From the 1920s to the 1940s, Oscar Micheaux was the most prolific, successful — and indeed only — African American writer-director-producer in American cinema. A Pullman porter and farmer before he established himself as a successful author with his self-published novel The Conquest: The Story of a Black Pioneer, Micheaux made his move into filmmaking in 1918 when he was approached by the Lincoln Motion Picture Company — the country's largest producer of "race" movies, i.e., films targeted at African American audiences in the segregated theatres that specifically catered to them — for the film rights to his novel The Homesteader. When Micheaux demanded creative control over the film adaptation, negotiations quickly broke down; undeterred, Micheaux set up his own production company and made the film himself, launching a remarkable three-decade career of proudly independent filmmaking.

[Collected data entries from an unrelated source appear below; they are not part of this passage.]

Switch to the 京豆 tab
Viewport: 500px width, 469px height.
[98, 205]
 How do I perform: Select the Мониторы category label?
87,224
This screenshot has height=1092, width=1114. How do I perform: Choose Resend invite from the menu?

Although Micheaux's films typically pattern themselves after Hollywood genres — musicals, crime thrillers, melodramas, etc. — they question, criticize or invert the ideological bases of those genres. Micheaux's most famous film, Within Our Gates — often viewed as his response to D.W. Griffith's landmark racist epic The Birth of a Nation — exemplifies his particular progressive approach in its depiction of the horrors of lynching and the racist culture of the American South, and its distinctly middle-class vision of African American self-improvement. (Micheaux was a dedicated disciple of African American self-help guru Booker T. Washington, to whom he dedicated the novel of The Homesteader.) Educated, socially conscious and determined to make a place for themselves in mainstream (middle-class) society, Micheaux's heroes stand in stark contrast to the antiquated and denigrating portrayals of African Americans that dominate so much of Hollywood history.
While some later commentators have criticized Micheaux for the essential conservatism of his social philosophy, by presenting contemporary African American experience on screen his work intrinsically defies and protests the colonialist mythmaking upon which so much of the North American cinema was built, blazing a trail for the later, more radical work of such African American filmmakers as Melvin Van Peebles, Charles Burnett and Spike Lee. As with the rising generation of Indigenous filmmakers, who share a similar history of marginalization and racism with African Americans and have likewise offered images of modern Indigenous life as a counterpoint to the "history" portrayed in Hollywood's golden age, Micheaux's is a cinema of opposition: a weapon to fight against the colonialist ideology that resides at the core of both establishment filmmaking and establishment politics. In this, as in so many other ways, Micheaux was the very definition of American independence.